I just today bought 4# of raw cashews to make flour but then realized that if I just threw it in the Vitamix, I'd have a batch of cashew butter. I don't know how that would make a Paleo cupcake or muffin.

Robert

Seattle


----------



## phatch (Mar 29, 2002)

I've never done it but these instructions look reasonable:

http://www.ehow.com/how_2243930_make-nut-flour.html

I would think a lot of the commercial product is defatted so it can be ground finer and have better keeping properties.


----------



## cheflayne (Aug 21, 2004)

Basically you make cashew milk and the pulp left from making the milk is dried and then ground into flour.


----------



## phatch (Mar 29, 2002)

RobertCollins said:


> Paleo cupcake or muffin.


----------



## soesje (Dec 6, 2012)

by simply grinding your cashews in a blender! its done with almonds so why not other nuts.


----------



## rat (Mar 2, 2006)

One thing if grinding is to do small amounts and sift the mix frequently returning the bigger pieces to the blender.
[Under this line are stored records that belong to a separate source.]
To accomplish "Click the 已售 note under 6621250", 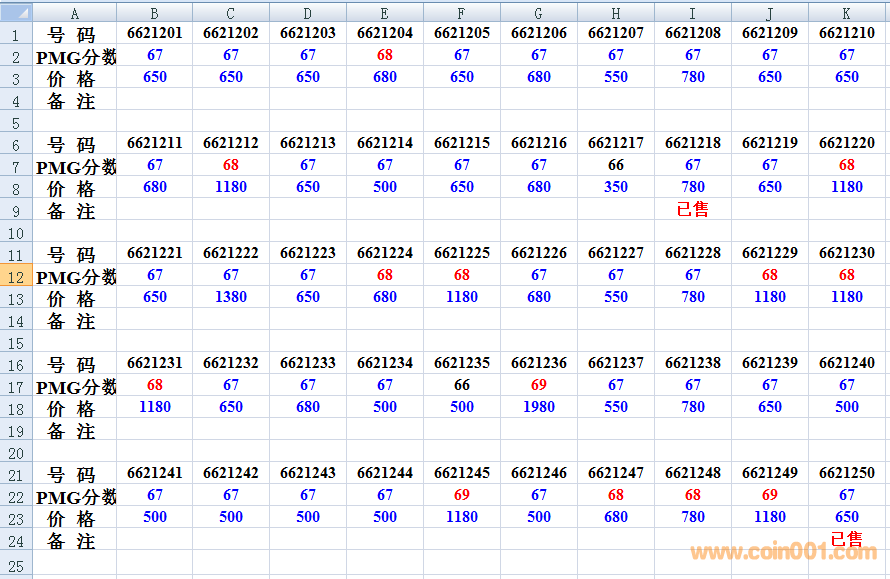I will [847, 539].
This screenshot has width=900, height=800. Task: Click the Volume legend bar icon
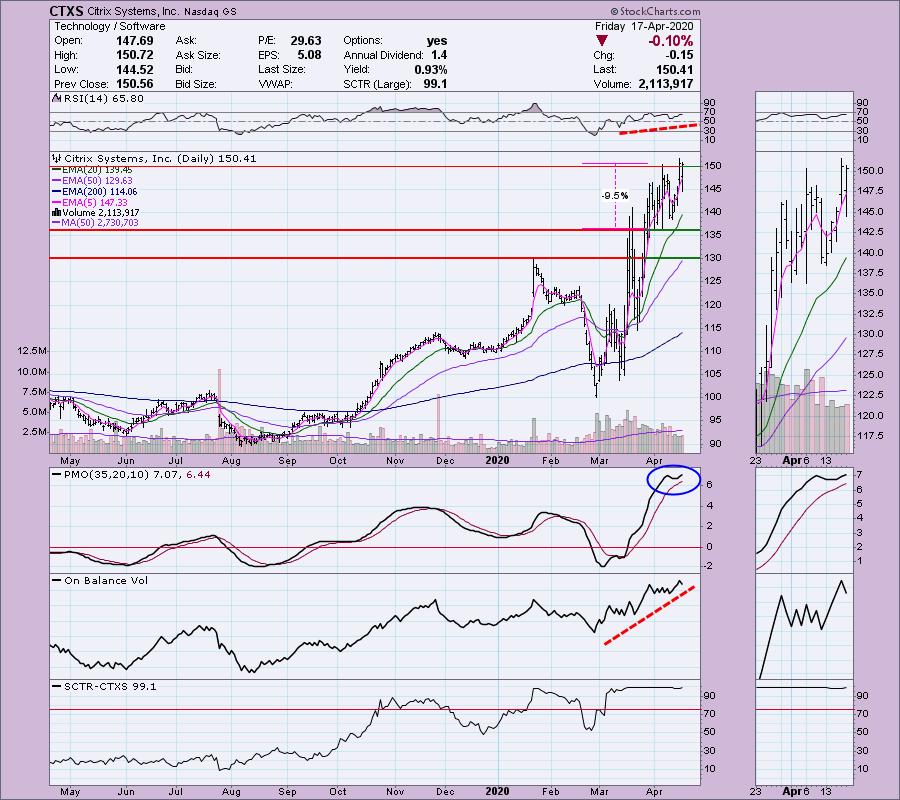(x=56, y=212)
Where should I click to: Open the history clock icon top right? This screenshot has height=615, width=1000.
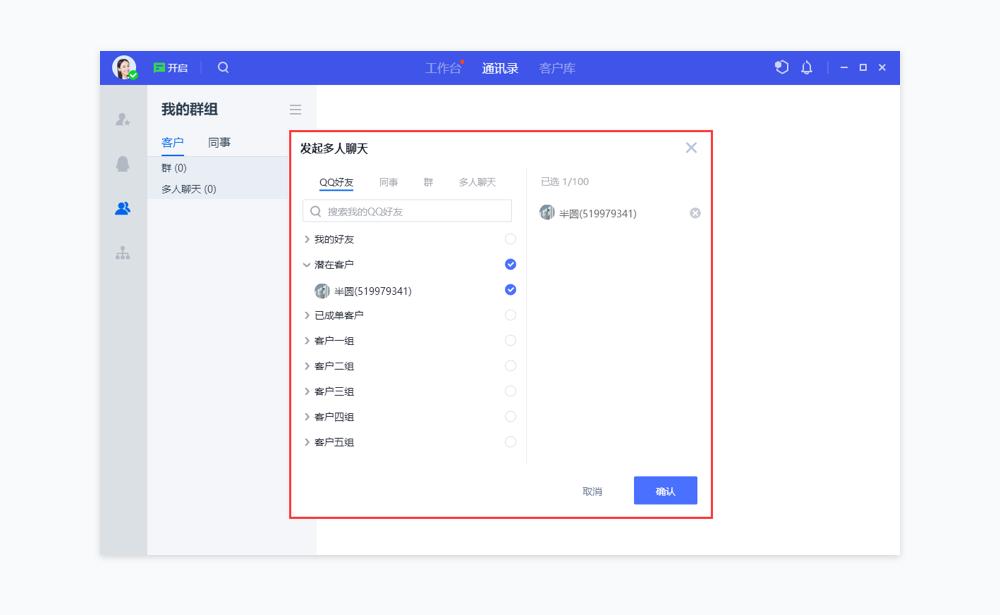(782, 68)
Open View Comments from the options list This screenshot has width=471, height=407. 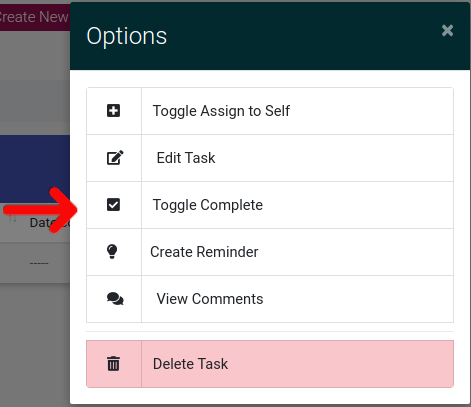[x=270, y=299]
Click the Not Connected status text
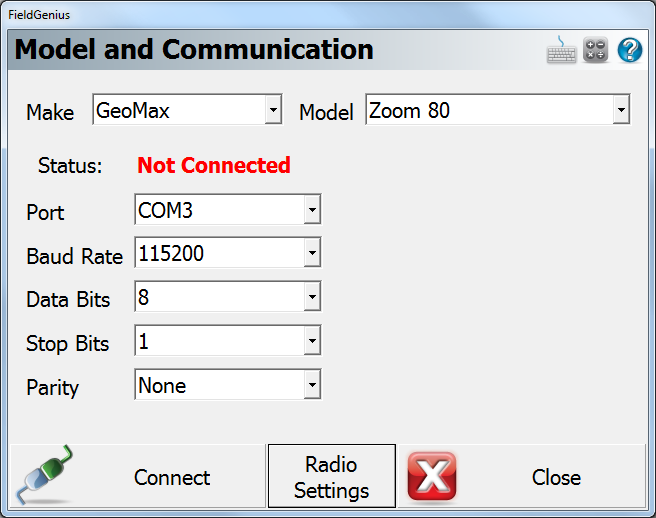Viewport: 656px width, 518px height. pyautogui.click(x=214, y=166)
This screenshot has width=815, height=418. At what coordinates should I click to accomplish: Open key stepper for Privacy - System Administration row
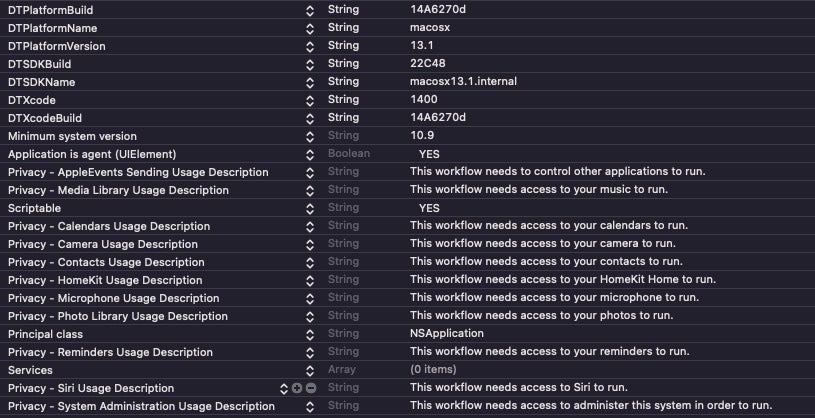pos(310,406)
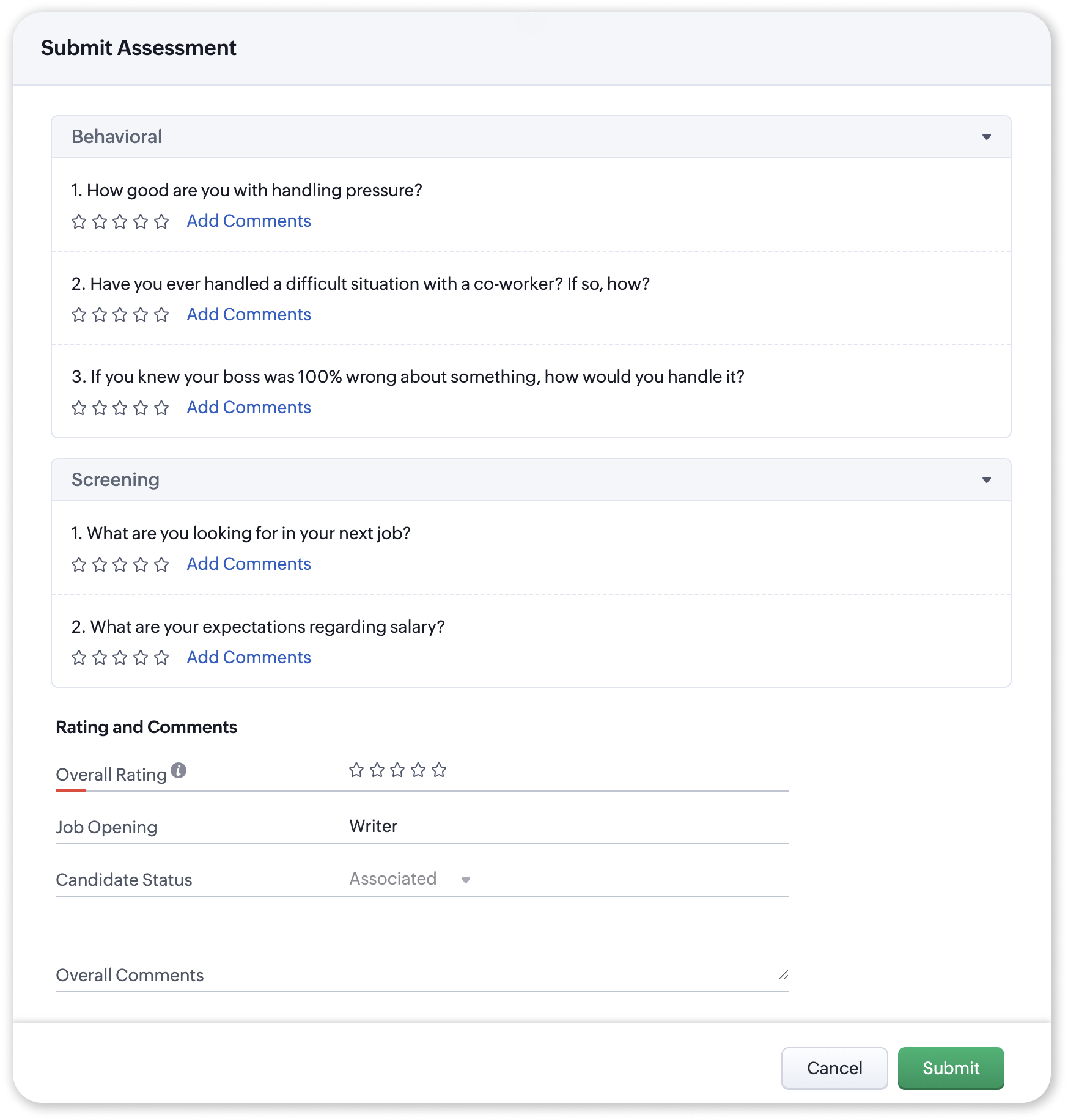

This keeps the flour from getting wet and gummy.


----------



## tralfaz (Mar 4, 2007)

I've been using my spice (coffee) grinder with roughly chopped almonds, hazelnuts or pumpkin seeds.  That makes a pretty nice flour, although I have to do it in small batches and dig out the compacted stuff every time.  A food processor works too, but the results are a little coarser.


----------



## marodriguez (Jun 30, 2016)

Cashews have more fat and oil than almonds. It turns to a paste a lot easier. Im going the same route with my cashew recipe. Try lightly toasting them first to "dry" it out.


----------